Alex Atala, chef brasileiro renomado, passou por um período desafiador após enfrentar oito cirurgias, incluindo uma grave relacionada a um câncer na região do olho. Aos 57 anos, ele reafirma a importância de valorizar a vida e celebra a recuperação da pandemia, destacando o sucesso de seus restaurantes, como o D.O.M. e o Dalva e Dito.
Atala, que conquistou duas estrelas no Guia Michelin, é conhecido por sua culinária que valoriza ingredientes locais, como rapadura e tucupi.

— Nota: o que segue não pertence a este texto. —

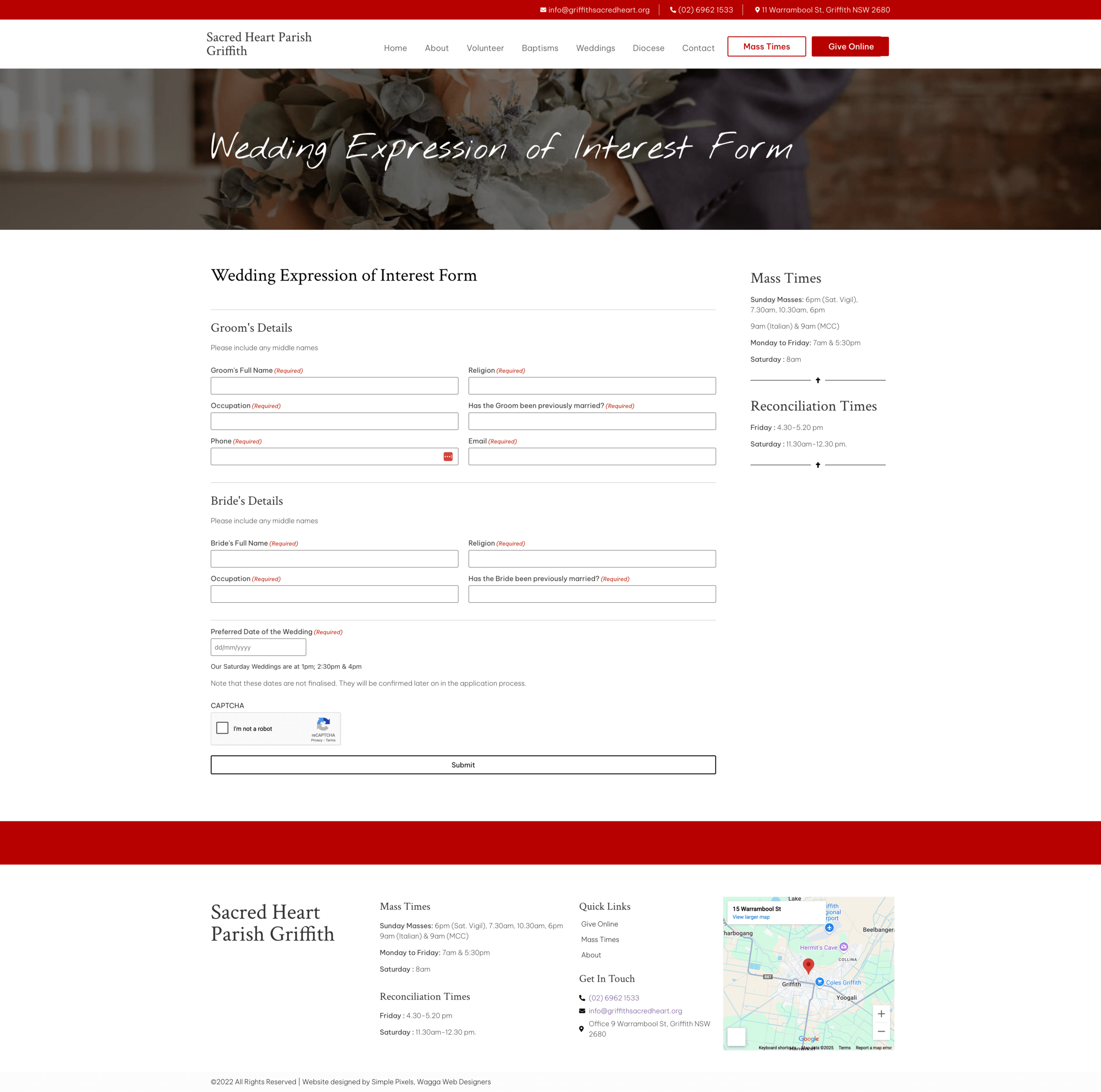Click into the Groom's Full Name field
1101x1092 pixels.
point(334,386)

O chef, que já teve uma vida diversificada como punk e DJ, tem se dedicado a palestras em instituições como Harvard, onde discutiu a mandioca, um ingrediente essencial na culinária brasileira.
O D.O.M., projetado pelo arquiteto Ruy Ohtake, já recebeu personalidades como Francis Ford Coppola e Lou Reed. Atala também se orgulha de seu restaurante Dalva e Dito, que completa 15 anos e é um espaço mais acessível, mas igualmente brasileiro, com pratos que atraem turistas.

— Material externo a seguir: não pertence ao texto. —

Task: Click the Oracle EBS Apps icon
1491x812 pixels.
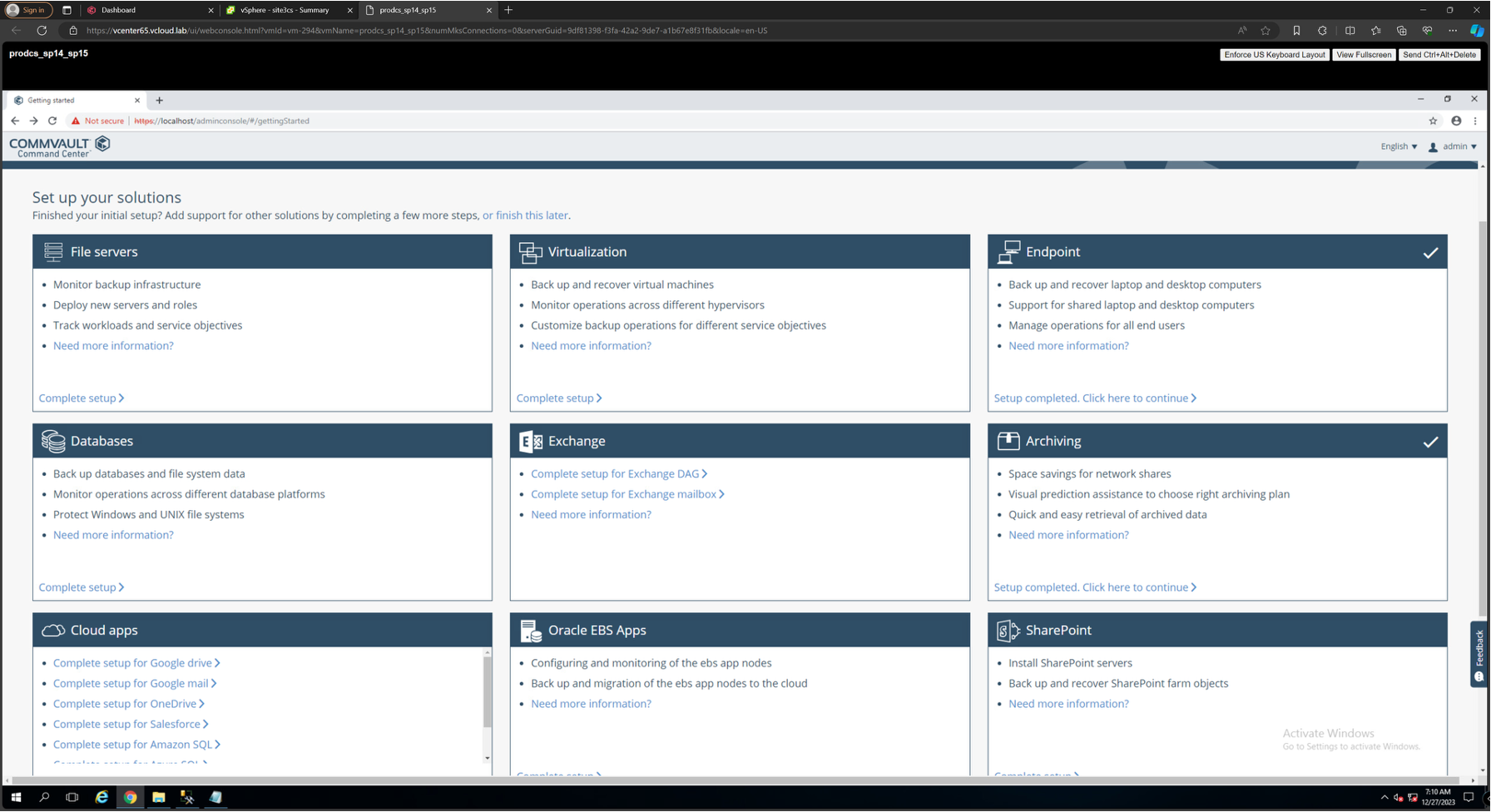Action: point(530,631)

A pandemia trouxe desafios, mas Atala comemora a superação, afirmando que pagou sua última dívida em agosto. Ele vive com a diretora de eventos Marcia Lagos e tem três filhos, que seguem caminhos inspiradores. O chef, que é faixa-preta de jiu-jítsu, também se dedica a cuidar da saúde mental e física, praticando ioga e passando tempo em um sítio na Mata Atlântica.
Atala, que recusa propostas para abrir restaurantes no exterior, defende a valorização da identidade brasileira na gastronomia. Ele sonha que a cozinha do Brasil alcance o mesmo reconhecimento global que a italiana, enfatizando a necessidade de reforçar a autoestima nacional e criar um mercado forte dentro do país.